** SOURCE INFORMATION follows **
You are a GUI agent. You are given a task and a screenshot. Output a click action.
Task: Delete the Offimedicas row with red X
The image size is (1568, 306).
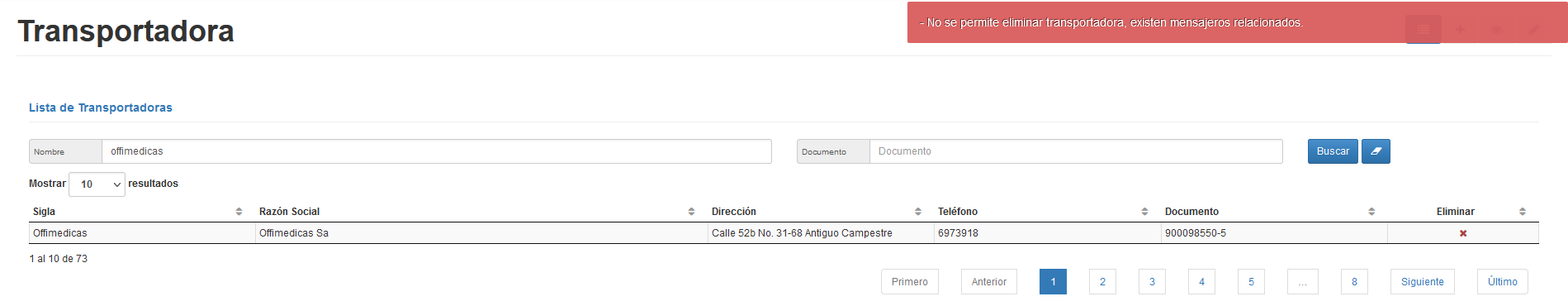pyautogui.click(x=1463, y=233)
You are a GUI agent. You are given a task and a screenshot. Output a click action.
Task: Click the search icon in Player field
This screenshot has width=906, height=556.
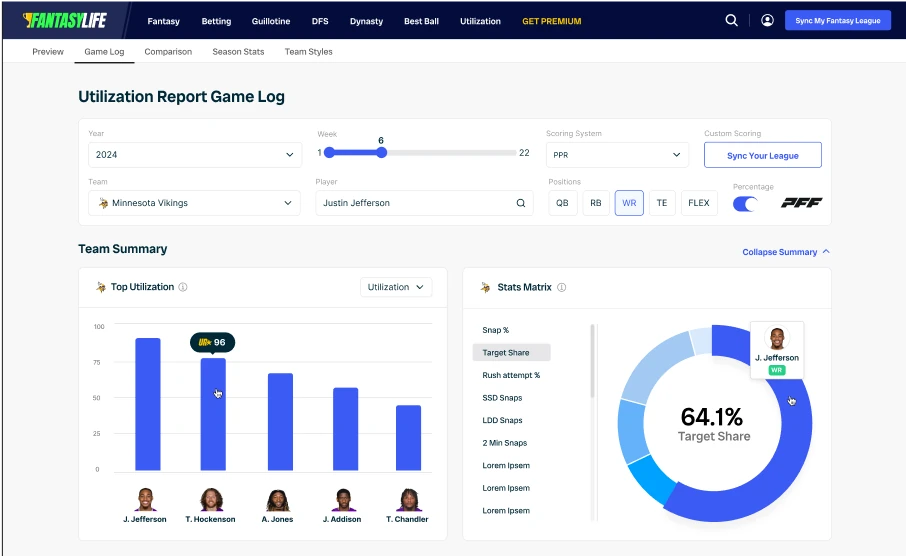coord(521,203)
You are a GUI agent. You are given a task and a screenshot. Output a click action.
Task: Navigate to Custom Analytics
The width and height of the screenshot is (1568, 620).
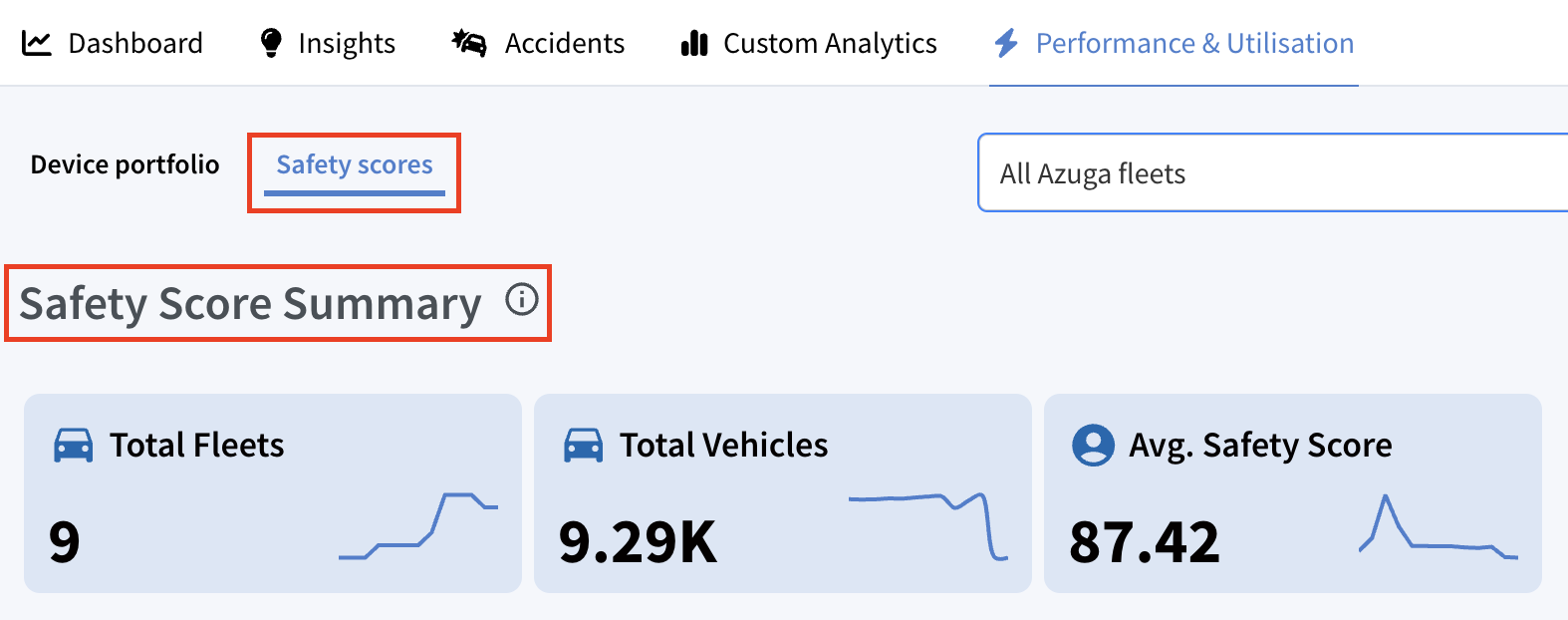830,43
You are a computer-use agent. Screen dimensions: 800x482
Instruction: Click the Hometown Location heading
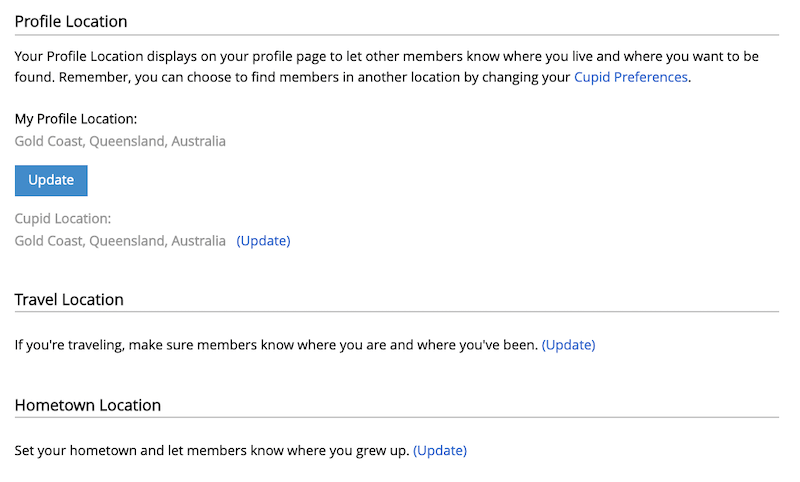click(x=88, y=405)
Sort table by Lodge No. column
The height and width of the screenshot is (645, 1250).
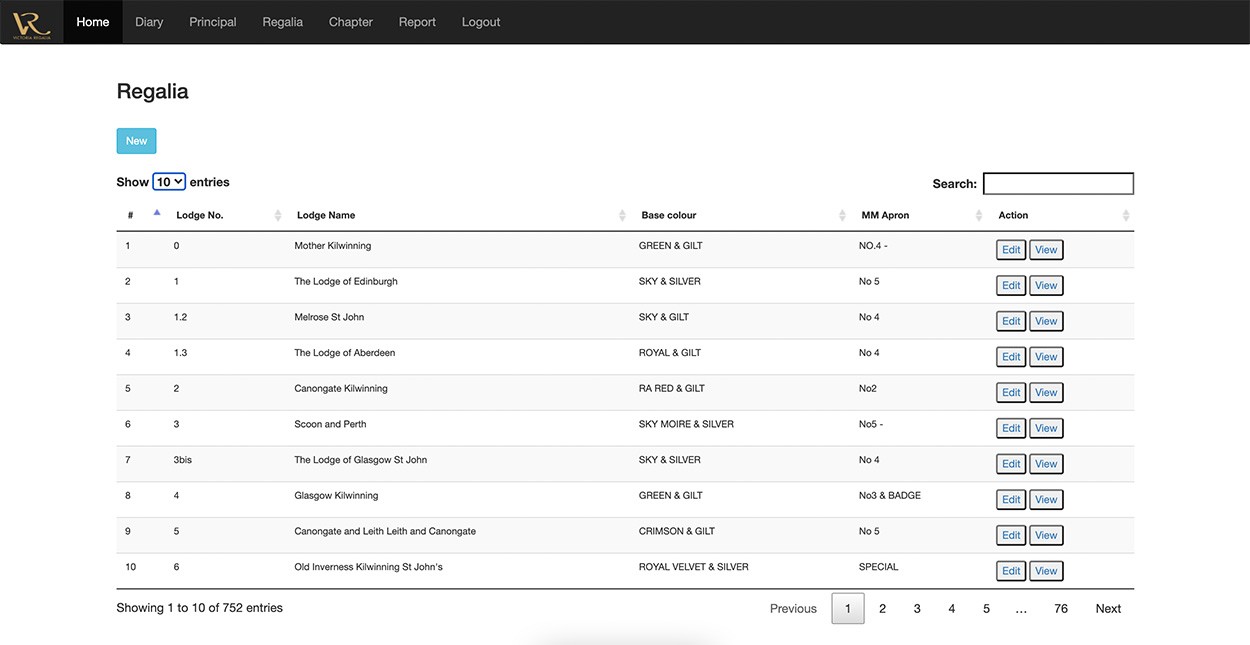[200, 215]
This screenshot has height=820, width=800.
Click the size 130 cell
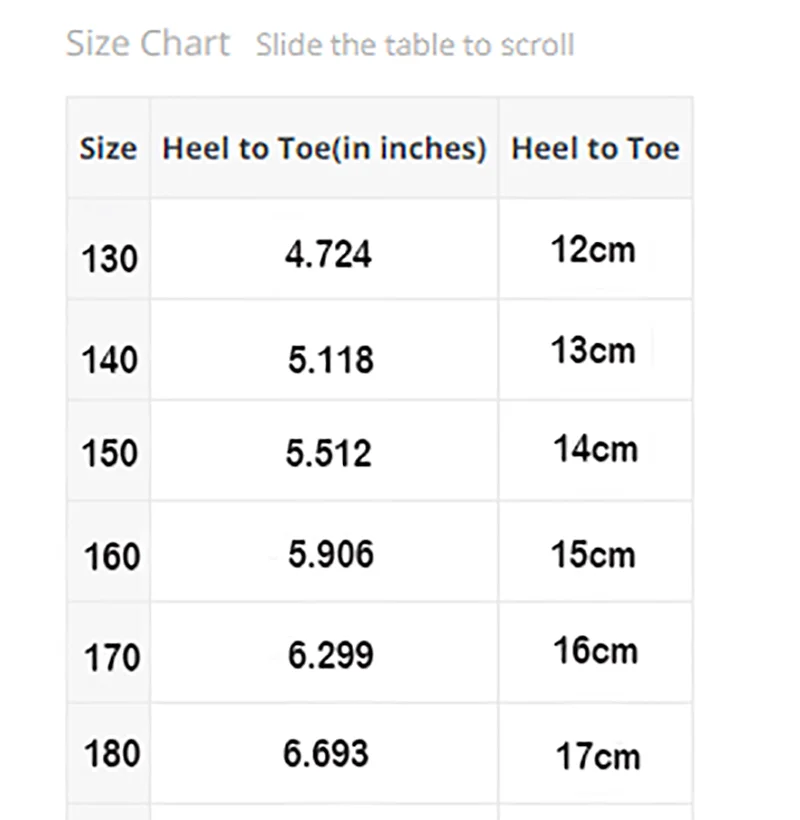(x=108, y=259)
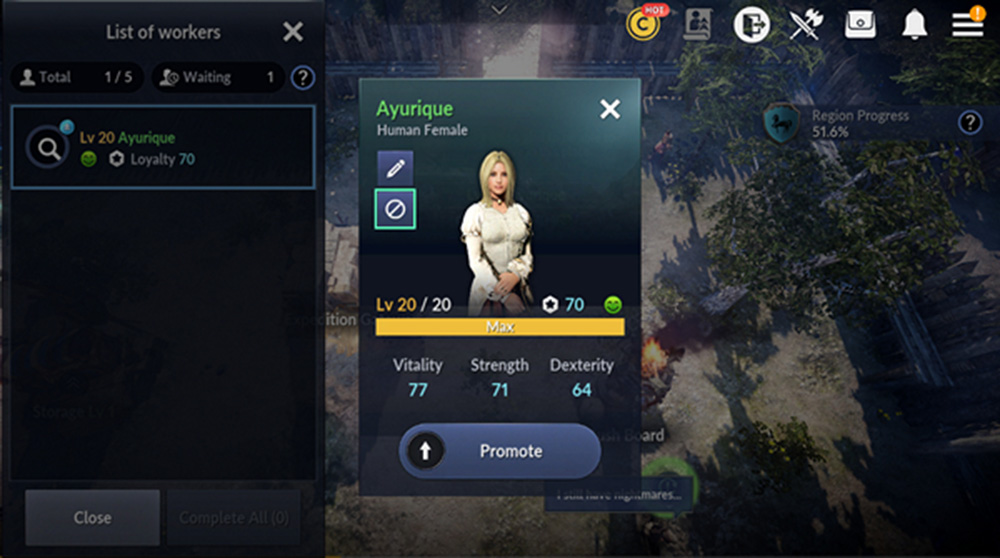Click the dismiss worker prohibition icon
The width and height of the screenshot is (1000, 558).
tap(395, 209)
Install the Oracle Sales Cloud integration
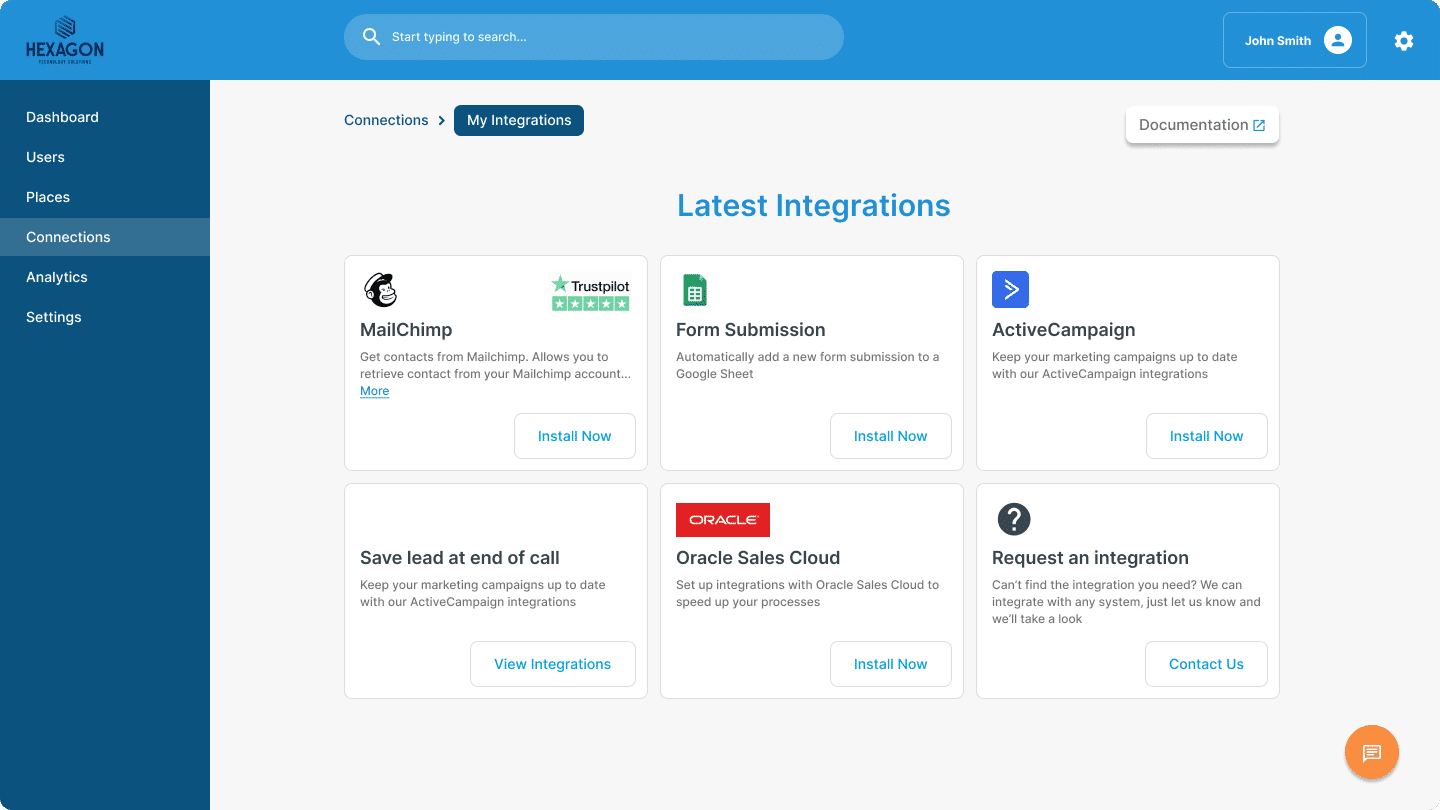The height and width of the screenshot is (810, 1440). (x=890, y=663)
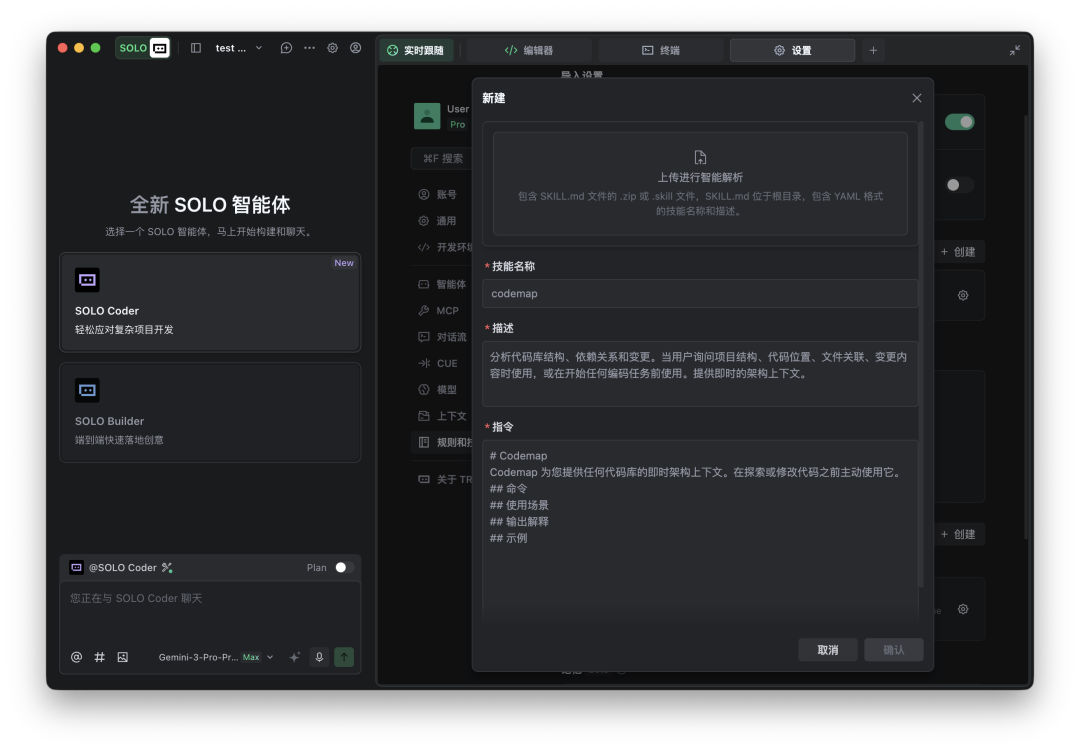Click the # context icon in chat
The height and width of the screenshot is (751, 1080).
click(100, 657)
** End of SOURCE INFORMATION **
> _INSTRUCTIONS FOR THE TASK_: The expected output is every entry above, character for character, with no pictures.

> _EXERCISE ANSWER_:
You are a GUI agent. You are given a task and a screenshot. Output a click action.
Task: Delete the Offimedicas row with red X
The image size is (1568, 306).
pyautogui.click(x=1463, y=233)
You are a GUI agent. You are given a task and a screenshot. Output a click action.
Task: Click the search icon in Player field
This screenshot has width=906, height=556.
coord(521,203)
You are a GUI agent. You are given a task and a screenshot. Output a click action.
Task: Navigate to Custom Analytics
The width and height of the screenshot is (1568, 620).
830,43
You are a computer-use agent. Screen dimensions: 800x482
Instruction: Click the Hometown Location heading
click(x=88, y=405)
Sort table by Lodge No. column
The height and width of the screenshot is (645, 1250).
[200, 215]
This screenshot has height=820, width=800.
Click the size 130 cell
(x=108, y=259)
Click the dismiss worker prohibition icon
The width and height of the screenshot is (1000, 558).
tap(395, 209)
Install the Oracle Sales Cloud integration
The height and width of the screenshot is (810, 1440). (x=890, y=663)
Click the # context icon in chat
The height and width of the screenshot is (751, 1080).
click(100, 657)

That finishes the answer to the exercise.